◆ **WHAT YOU ARE ASKED TO DO**:
Only the lines from the one with "Where should I click to: Click the" through the last line of the records below belong in your answer, reproduced exactly and with the pictures left out.

Screenshot grounding data
★ ★ ★ ★ ★ ★ ★
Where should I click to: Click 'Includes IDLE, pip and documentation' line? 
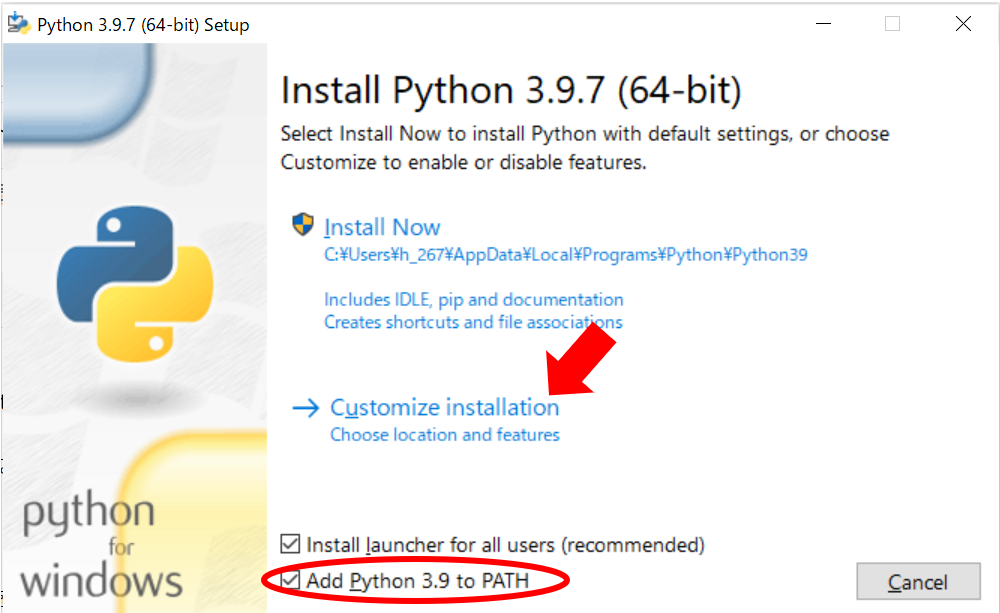click(x=473, y=300)
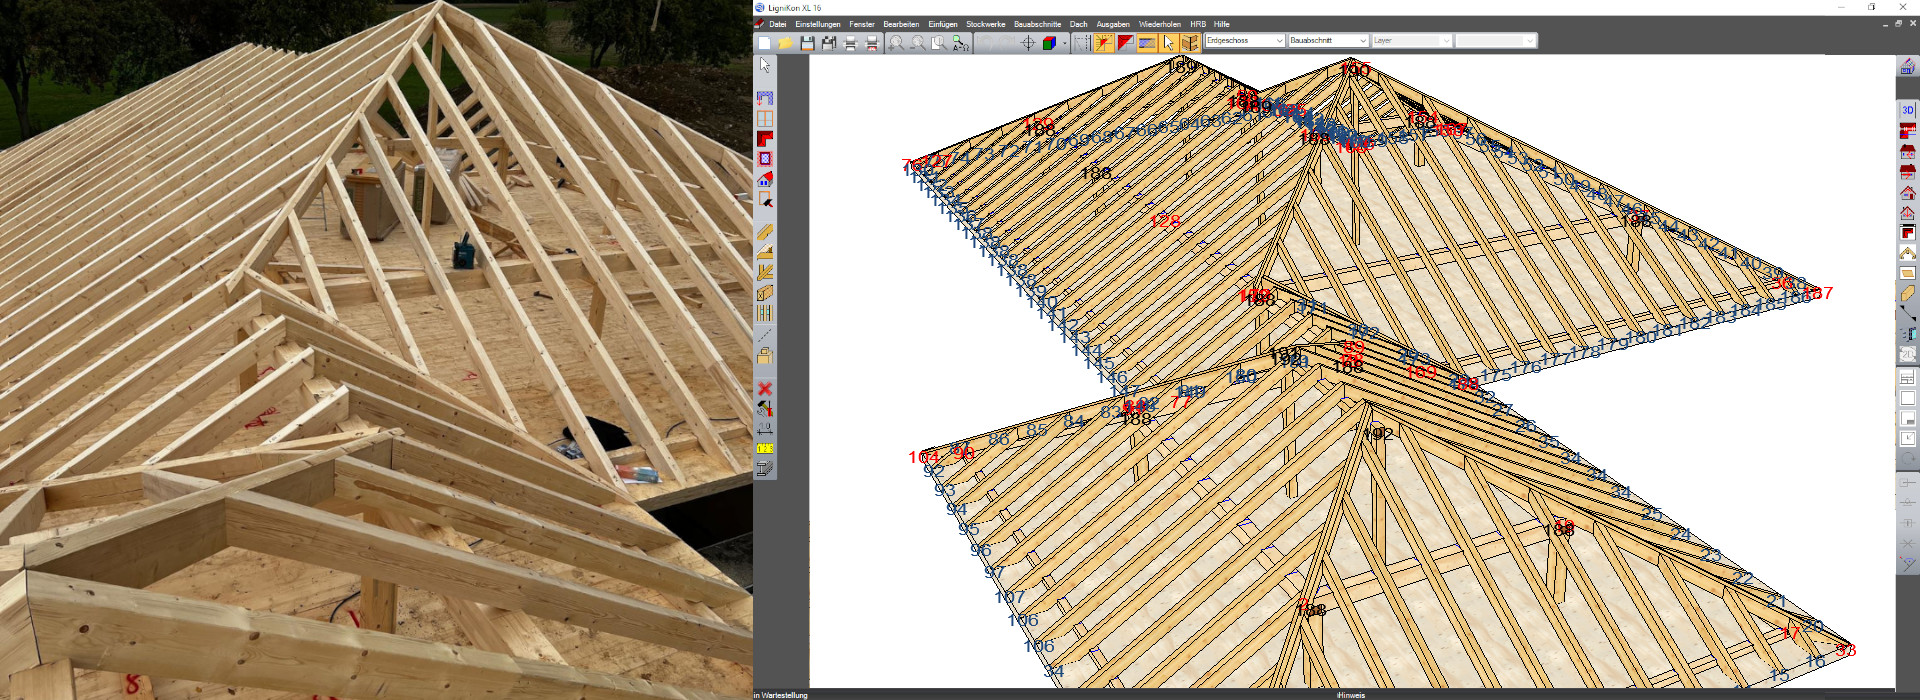Open the Dach menu
1920x700 pixels.
tap(1077, 24)
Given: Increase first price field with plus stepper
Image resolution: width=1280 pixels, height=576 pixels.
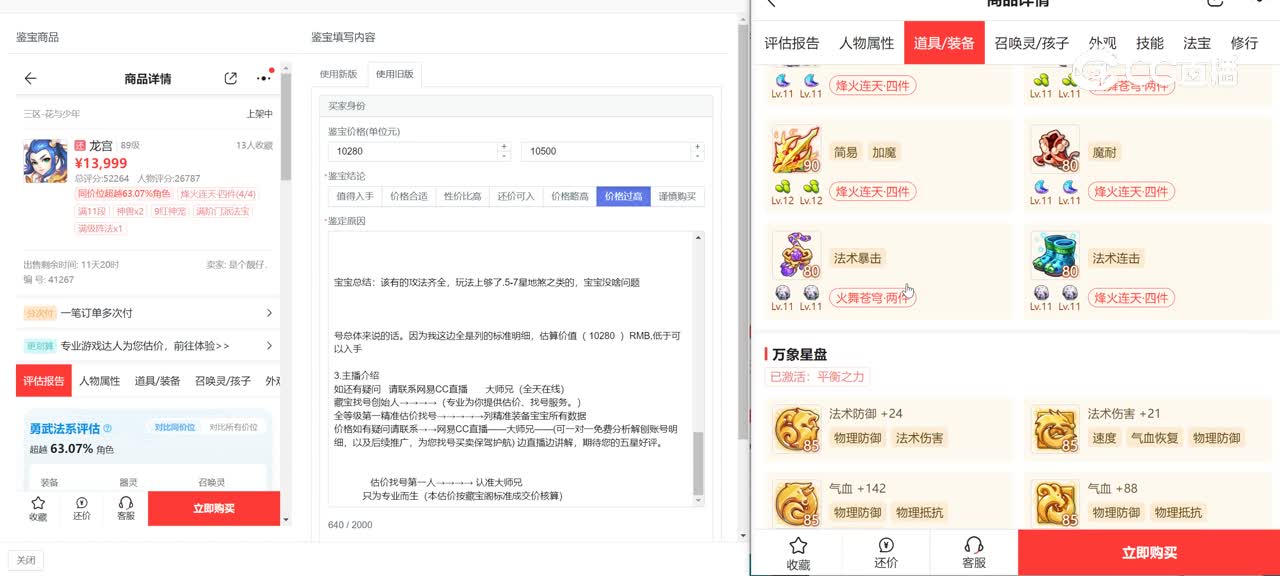Looking at the screenshot, I should pyautogui.click(x=503, y=146).
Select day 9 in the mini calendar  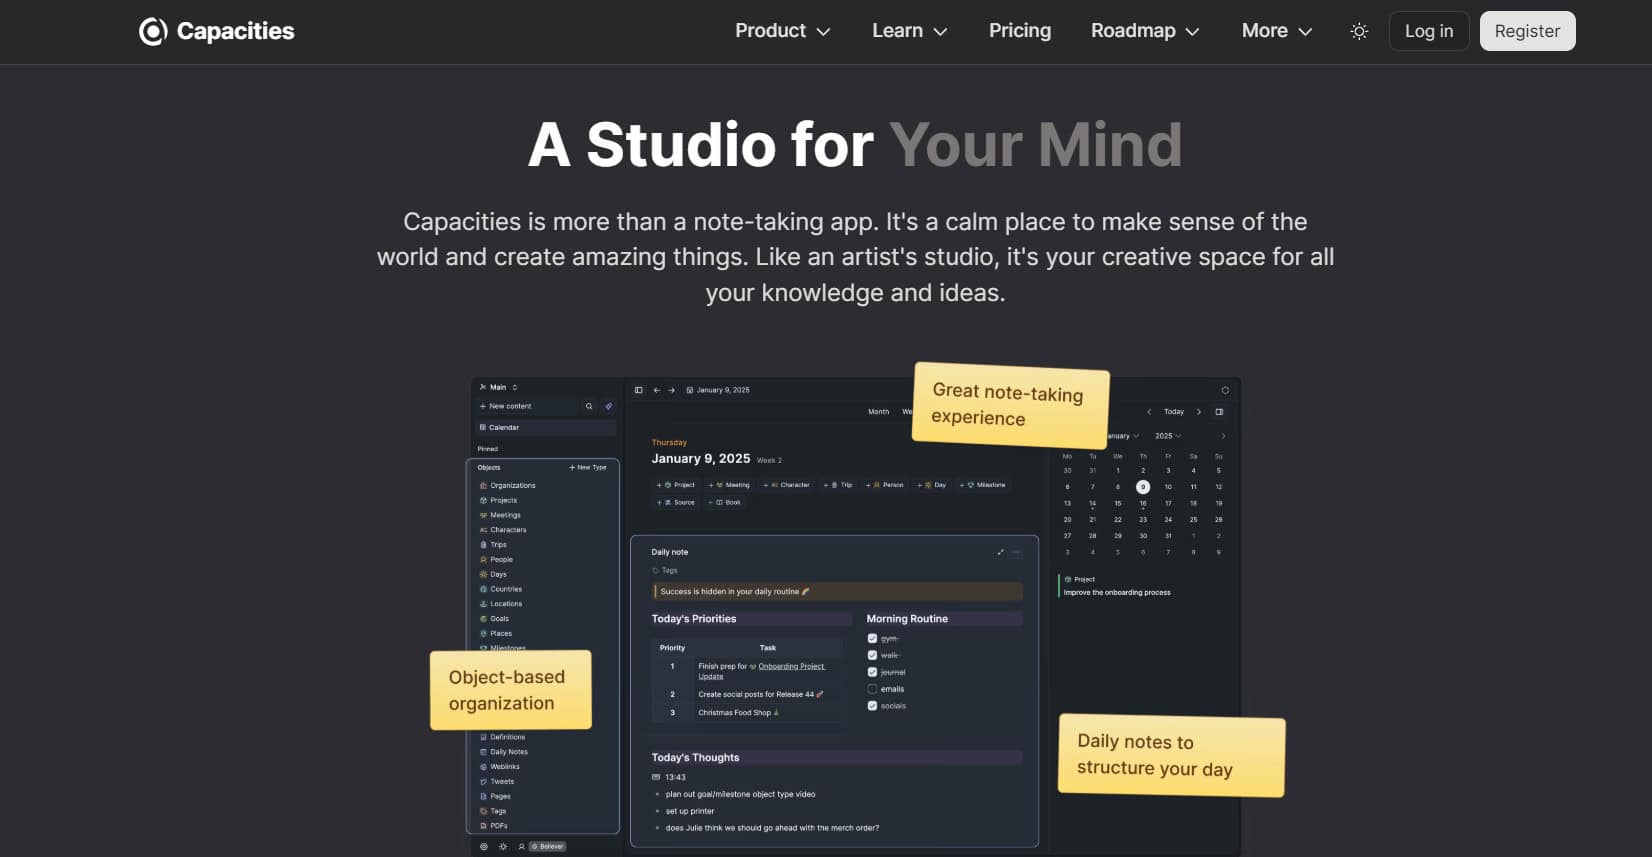coord(1142,487)
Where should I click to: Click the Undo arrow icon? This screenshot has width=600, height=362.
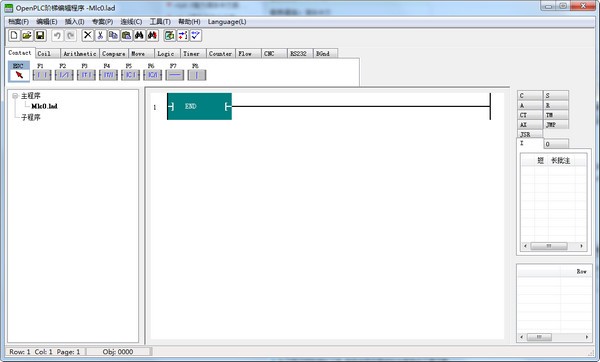[57, 36]
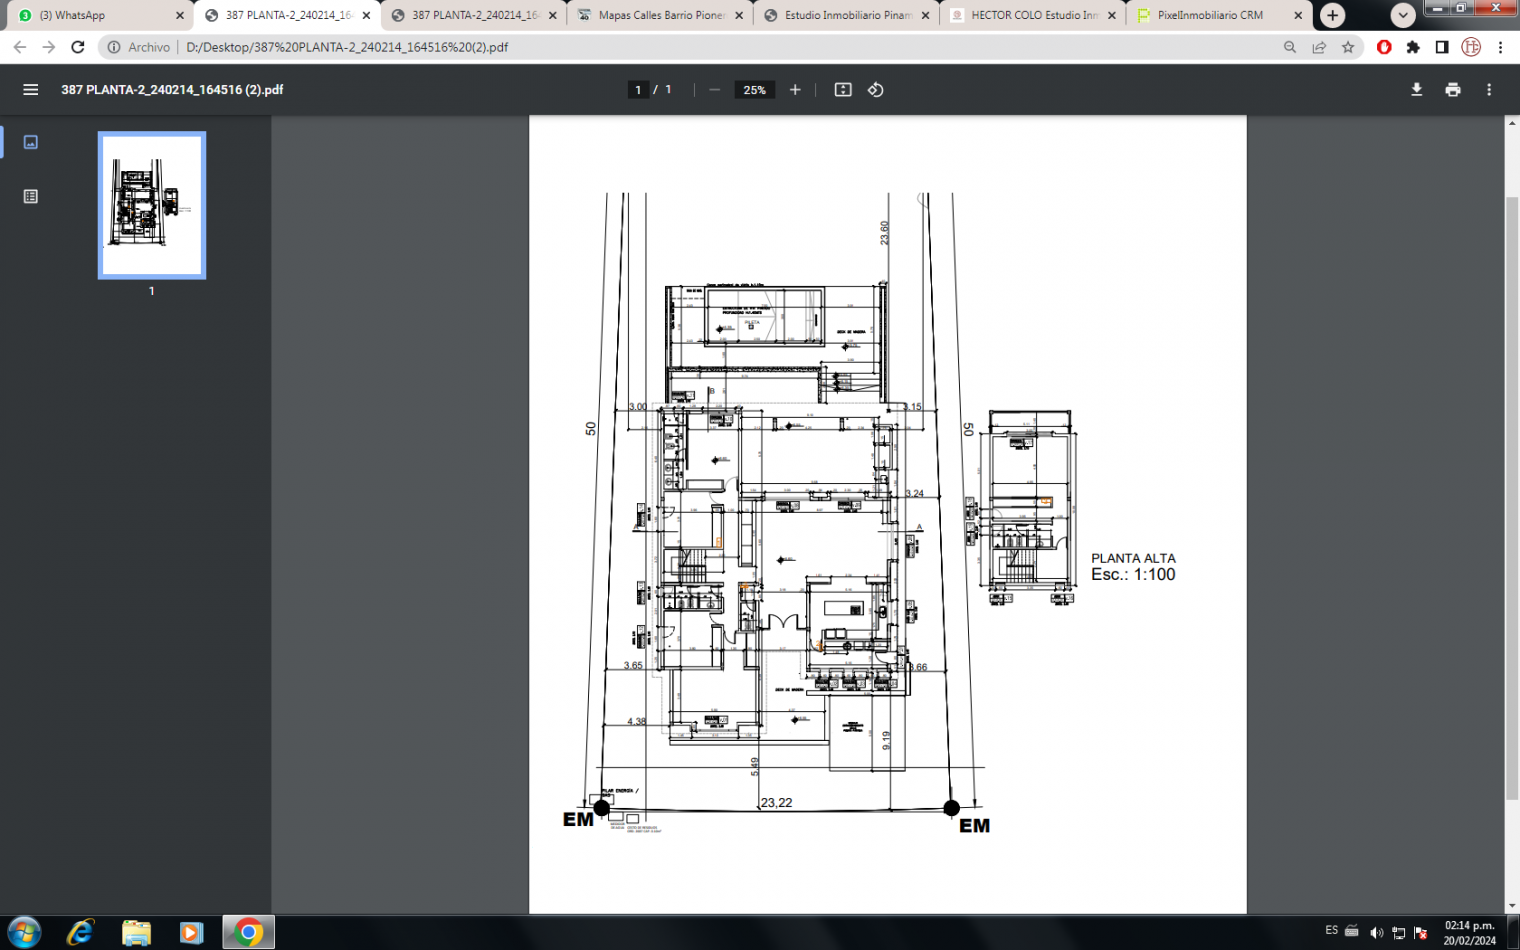Switch to document outline view
Image resolution: width=1520 pixels, height=950 pixels.
pos(31,197)
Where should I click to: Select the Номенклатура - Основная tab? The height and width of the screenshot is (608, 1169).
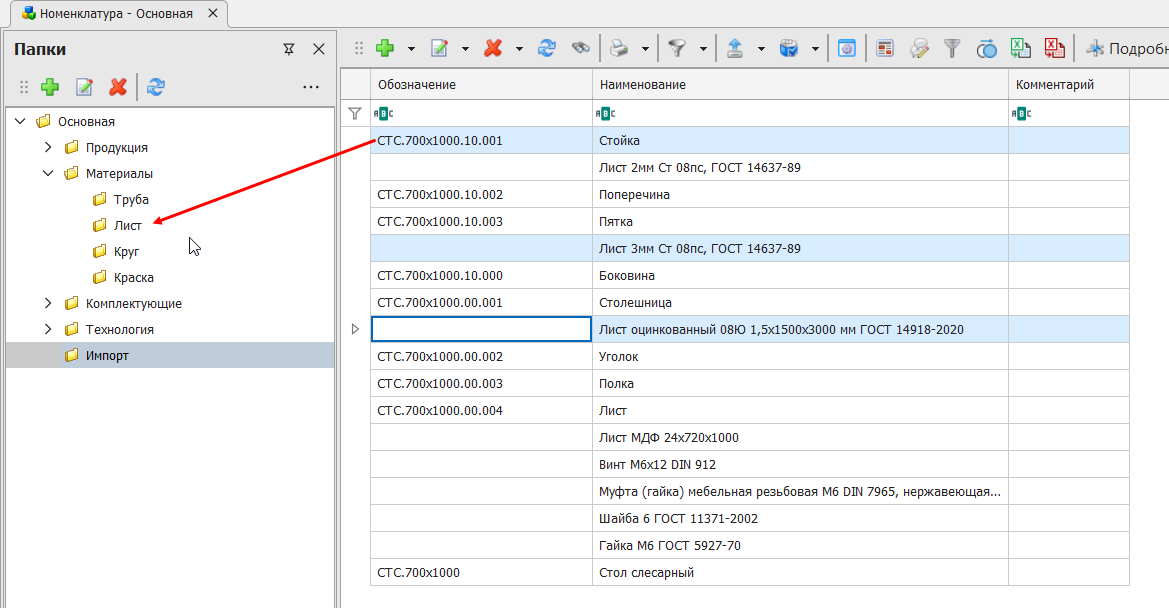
★ ★ ★ ★ ★ ★ ★
◆ **PROBLEM SOLUTION**:
Where should I click to: Click the Undo arrow icon? This screenshot has width=600, height=362.
[57, 36]
Switch to document outline view
Image resolution: width=1520 pixels, height=950 pixels.
pos(31,197)
Where should I click to: Select the Номенклатура - Основная tab? The height and width of the screenshot is (608, 1169).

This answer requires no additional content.